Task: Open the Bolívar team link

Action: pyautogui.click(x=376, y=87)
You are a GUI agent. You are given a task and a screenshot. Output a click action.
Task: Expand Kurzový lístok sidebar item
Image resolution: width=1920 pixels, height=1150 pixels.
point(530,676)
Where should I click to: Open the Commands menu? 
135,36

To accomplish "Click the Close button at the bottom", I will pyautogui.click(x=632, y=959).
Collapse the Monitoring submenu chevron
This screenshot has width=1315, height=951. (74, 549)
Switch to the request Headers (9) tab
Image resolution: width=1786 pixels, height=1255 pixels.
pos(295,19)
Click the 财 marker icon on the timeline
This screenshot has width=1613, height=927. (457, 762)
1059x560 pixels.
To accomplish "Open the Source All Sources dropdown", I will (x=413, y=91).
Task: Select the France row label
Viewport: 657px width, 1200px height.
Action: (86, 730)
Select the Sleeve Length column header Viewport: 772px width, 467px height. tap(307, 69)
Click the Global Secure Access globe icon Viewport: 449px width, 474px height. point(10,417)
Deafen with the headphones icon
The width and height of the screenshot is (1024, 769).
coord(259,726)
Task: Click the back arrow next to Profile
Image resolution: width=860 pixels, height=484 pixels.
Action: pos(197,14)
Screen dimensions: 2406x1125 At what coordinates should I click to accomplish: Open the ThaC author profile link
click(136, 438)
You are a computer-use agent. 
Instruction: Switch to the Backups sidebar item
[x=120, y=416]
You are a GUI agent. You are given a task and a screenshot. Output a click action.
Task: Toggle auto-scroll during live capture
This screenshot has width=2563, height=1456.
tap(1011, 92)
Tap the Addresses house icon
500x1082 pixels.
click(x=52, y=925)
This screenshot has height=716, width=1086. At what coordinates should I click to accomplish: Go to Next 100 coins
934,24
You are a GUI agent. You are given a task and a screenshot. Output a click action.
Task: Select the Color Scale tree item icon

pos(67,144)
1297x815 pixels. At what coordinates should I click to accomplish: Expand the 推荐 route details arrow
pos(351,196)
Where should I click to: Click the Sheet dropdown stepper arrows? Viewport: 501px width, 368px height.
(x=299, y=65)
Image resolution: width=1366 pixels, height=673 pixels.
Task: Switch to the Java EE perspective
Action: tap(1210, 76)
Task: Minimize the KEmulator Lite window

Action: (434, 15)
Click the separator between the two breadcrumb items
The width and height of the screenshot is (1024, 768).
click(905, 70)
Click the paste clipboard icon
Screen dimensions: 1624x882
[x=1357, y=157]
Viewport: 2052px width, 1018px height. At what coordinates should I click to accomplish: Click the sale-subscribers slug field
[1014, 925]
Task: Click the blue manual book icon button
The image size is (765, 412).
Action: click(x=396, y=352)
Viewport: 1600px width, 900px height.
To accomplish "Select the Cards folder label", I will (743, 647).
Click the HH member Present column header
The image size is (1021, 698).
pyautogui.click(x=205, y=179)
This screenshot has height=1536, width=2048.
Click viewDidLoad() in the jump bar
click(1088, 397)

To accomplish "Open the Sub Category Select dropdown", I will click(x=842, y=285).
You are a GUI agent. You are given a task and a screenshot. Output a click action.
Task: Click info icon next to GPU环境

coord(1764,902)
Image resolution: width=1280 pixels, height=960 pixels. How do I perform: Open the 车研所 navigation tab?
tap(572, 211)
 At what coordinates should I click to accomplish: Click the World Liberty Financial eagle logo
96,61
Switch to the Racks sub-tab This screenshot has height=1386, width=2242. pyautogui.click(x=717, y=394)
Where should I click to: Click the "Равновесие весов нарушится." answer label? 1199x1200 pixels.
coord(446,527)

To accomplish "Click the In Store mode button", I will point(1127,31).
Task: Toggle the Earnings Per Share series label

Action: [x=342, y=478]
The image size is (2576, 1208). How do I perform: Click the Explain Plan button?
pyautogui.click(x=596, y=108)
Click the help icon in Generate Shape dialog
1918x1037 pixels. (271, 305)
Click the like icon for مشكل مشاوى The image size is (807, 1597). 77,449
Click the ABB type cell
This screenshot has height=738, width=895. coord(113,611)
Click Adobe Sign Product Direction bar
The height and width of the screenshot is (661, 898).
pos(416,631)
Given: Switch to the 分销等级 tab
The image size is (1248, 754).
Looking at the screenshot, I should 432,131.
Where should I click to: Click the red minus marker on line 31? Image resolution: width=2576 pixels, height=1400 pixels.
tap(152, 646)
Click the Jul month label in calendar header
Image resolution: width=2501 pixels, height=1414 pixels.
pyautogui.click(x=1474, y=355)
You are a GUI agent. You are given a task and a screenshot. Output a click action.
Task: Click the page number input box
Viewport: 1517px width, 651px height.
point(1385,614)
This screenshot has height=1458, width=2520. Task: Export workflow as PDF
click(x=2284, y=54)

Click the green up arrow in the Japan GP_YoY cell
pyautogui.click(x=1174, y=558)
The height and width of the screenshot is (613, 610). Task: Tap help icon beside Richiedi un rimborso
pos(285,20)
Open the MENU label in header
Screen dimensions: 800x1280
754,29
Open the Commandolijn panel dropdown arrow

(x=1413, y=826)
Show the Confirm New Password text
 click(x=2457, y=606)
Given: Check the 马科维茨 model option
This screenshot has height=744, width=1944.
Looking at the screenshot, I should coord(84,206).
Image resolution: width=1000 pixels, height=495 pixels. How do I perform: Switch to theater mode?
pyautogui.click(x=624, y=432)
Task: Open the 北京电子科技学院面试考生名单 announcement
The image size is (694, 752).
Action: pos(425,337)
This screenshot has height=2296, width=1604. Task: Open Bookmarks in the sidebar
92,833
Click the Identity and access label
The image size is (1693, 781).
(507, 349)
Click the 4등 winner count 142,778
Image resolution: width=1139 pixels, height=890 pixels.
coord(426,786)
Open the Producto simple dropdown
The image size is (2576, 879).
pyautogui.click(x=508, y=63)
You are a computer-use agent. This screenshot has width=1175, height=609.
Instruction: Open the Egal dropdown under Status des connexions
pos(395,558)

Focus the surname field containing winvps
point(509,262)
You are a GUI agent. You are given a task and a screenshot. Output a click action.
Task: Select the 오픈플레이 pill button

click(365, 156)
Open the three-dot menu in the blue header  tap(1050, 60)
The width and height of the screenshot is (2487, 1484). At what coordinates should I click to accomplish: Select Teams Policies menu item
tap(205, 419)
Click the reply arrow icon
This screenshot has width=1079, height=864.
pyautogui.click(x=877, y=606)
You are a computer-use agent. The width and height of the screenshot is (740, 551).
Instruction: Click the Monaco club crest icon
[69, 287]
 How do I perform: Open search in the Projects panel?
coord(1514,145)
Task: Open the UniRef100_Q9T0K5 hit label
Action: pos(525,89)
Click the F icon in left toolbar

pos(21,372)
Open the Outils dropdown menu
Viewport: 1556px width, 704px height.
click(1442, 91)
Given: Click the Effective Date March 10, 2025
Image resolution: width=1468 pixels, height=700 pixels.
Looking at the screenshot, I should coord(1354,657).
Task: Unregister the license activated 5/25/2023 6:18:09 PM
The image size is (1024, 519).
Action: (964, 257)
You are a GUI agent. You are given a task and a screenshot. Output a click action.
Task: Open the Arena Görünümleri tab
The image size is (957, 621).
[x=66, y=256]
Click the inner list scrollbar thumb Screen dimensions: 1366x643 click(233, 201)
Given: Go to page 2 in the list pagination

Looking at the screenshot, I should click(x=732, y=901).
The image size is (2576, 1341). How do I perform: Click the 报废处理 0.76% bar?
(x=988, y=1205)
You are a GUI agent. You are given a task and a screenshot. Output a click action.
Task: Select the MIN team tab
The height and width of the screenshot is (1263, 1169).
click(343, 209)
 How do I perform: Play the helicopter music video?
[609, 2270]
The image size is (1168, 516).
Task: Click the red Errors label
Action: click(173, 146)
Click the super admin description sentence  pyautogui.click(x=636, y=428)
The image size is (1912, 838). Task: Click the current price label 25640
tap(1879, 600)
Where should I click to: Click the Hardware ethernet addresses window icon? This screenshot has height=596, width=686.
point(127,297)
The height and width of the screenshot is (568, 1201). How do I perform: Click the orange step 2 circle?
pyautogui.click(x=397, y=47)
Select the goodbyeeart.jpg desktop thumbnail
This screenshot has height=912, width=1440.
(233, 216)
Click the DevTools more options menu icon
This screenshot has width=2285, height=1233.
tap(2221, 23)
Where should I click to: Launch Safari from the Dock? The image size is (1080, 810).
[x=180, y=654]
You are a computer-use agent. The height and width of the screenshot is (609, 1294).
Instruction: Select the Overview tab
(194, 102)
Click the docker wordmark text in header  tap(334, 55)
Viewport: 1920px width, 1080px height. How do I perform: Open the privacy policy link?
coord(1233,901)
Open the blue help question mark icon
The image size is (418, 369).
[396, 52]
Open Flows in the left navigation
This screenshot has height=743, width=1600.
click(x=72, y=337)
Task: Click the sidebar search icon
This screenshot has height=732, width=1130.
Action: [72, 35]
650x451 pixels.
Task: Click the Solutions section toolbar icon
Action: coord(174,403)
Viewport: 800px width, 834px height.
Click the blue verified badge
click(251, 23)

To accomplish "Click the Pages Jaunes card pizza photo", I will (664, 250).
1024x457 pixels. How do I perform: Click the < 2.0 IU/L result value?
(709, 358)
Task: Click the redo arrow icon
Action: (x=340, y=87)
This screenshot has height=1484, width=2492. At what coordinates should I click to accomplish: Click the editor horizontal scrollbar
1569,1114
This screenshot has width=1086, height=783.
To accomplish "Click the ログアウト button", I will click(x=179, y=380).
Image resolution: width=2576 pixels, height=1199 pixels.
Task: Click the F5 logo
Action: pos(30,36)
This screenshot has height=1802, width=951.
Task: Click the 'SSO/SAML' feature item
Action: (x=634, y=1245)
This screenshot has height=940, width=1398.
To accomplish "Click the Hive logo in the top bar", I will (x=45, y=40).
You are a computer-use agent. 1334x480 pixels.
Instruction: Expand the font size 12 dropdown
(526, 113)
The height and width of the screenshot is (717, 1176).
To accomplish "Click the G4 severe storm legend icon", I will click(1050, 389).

WHAT YOU SHOULD DO — Swap "headphones" for "earphones" in the records, starting at the line that contains "Select the Sleeve" and ending after the line that contains "[x=120, y=416]". Give only those lines, with everything else left as it stands.

RESPONSE TO THIS TASK —
Select the Sleeve Length column header Viewport: 772px width, 467px height. tap(307, 69)
Click the Global Secure Access globe icon Viewport: 449px width, 474px height. point(10,417)
Deafen with the earphones icon
The width and height of the screenshot is (1024, 769).
coord(259,726)
Task: Click the back arrow next to Profile
Image resolution: width=860 pixels, height=484 pixels.
Action: pos(197,14)
Screen dimensions: 2406x1125 At what coordinates should I click to accomplish: Open the ThaC author profile link
click(136, 438)
You are a computer-use agent. 
Instruction: Switch to the Backups sidebar item
[x=120, y=416]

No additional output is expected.